▶ What to work on
Lines from the entries below that hold "agent" form the answer; copy all of them.

▶ Dataset records
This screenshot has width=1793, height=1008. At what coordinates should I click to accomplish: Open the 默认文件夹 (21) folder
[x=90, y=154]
...
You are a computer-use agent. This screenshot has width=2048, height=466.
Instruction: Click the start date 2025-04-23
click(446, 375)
...
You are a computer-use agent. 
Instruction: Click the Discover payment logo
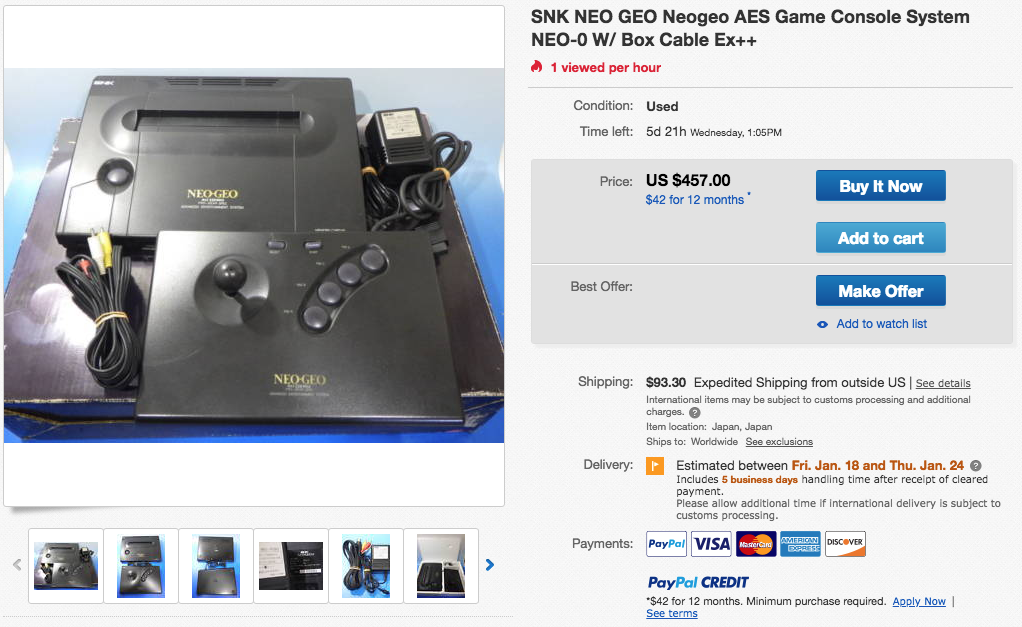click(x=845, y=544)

▶ Reply
You are a computer-use agent. This screenshot has width=2048, height=466.
You are a computer-use agent. 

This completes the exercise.